- [待完成任务]: 请把下面数据中的"GUI agent"全部替换成"UI agent"，其余内容原样保留，然后重新写出这些数据。

[已存储的数据条目]
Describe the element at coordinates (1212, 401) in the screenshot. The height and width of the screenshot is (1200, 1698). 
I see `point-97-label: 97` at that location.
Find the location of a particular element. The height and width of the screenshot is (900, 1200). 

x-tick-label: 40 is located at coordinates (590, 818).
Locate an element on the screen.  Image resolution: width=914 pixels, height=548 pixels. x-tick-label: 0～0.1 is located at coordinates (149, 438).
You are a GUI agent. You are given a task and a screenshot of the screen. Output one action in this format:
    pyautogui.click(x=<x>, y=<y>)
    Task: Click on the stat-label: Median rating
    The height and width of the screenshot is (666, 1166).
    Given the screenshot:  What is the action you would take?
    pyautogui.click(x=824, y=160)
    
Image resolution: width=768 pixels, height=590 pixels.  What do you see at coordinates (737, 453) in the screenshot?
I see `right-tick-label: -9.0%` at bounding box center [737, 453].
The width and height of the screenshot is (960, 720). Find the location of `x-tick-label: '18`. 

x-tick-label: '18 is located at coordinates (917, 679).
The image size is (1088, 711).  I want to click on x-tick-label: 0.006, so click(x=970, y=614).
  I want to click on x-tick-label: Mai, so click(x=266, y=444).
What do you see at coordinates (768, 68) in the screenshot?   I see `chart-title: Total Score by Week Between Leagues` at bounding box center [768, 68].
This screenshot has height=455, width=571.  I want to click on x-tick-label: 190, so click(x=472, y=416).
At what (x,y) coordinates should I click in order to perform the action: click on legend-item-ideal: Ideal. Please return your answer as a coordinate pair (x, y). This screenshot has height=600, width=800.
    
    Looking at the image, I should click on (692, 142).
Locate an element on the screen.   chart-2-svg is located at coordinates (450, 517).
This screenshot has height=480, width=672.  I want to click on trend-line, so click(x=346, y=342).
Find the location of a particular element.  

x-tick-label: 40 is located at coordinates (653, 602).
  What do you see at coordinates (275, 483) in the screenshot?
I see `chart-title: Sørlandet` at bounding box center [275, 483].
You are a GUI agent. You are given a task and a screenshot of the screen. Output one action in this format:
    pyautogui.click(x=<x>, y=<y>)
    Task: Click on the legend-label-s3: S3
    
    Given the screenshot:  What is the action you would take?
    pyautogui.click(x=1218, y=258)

- [回答如下]:
Describe the element at coordinates (1212, 401) in the screenshot. The height and width of the screenshot is (1200, 1698). 
I see `point-97-label: 97` at that location.
Find the location of a particular element. The height and width of the screenshot is (900, 1200). 

x-tick-label: 40 is located at coordinates (590, 818).
Locate an element on the screen.  Image resolution: width=914 pixels, height=548 pixels. x-tick-label: 0～0.1 is located at coordinates (149, 438).
You are a UI agent. You are given a task and a screenshot of the screen. Output one action in this format:
    pyautogui.click(x=<x>, y=<y>)
    Task: Click on the stat-label: Median rating
    The height and width of the screenshot is (666, 1166).
    Given the screenshot:  What is the action you would take?
    pyautogui.click(x=824, y=160)
    
Image resolution: width=768 pixels, height=590 pixels.  What do you see at coordinates (737, 453) in the screenshot?
I see `right-tick-label: -9.0%` at bounding box center [737, 453].
The width and height of the screenshot is (960, 720). Find the location of `x-tick-label: '18`. 

x-tick-label: '18 is located at coordinates (917, 679).
The image size is (1088, 711).  I want to click on x-tick-label: 0.006, so click(x=970, y=614).
  I want to click on x-tick-label: Mai, so click(x=266, y=444).
What do you see at coordinates (768, 68) in the screenshot?   I see `chart-title: Total Score by Week Between Leagues` at bounding box center [768, 68].
This screenshot has height=455, width=571.  I want to click on x-tick-label: 190, so click(x=472, y=416).
At what (x,y) coordinates should I click in order to perform the action: click on legend-item-ideal: Ideal. Please return your answer as a coordinate pair (x, y). This screenshot has height=600, width=800.
    
    Looking at the image, I should click on (692, 142).
Locate an element on the screen.   chart-2-svg is located at coordinates (450, 517).
This screenshot has height=480, width=672.  I want to click on trend-line, so click(x=346, y=342).
Find the location of a particular element.  

x-tick-label: 40 is located at coordinates (653, 602).
  What do you see at coordinates (275, 483) in the screenshot?
I see `chart-title: Sørlandet` at bounding box center [275, 483].
You are a UI agent. You are given a task and a screenshot of the screen. Output one action in this format:
    pyautogui.click(x=<x>, y=<y>)
    Task: Click on the legend-label-s3: S3
    
    Given the screenshot:  What is the action you would take?
    pyautogui.click(x=1218, y=258)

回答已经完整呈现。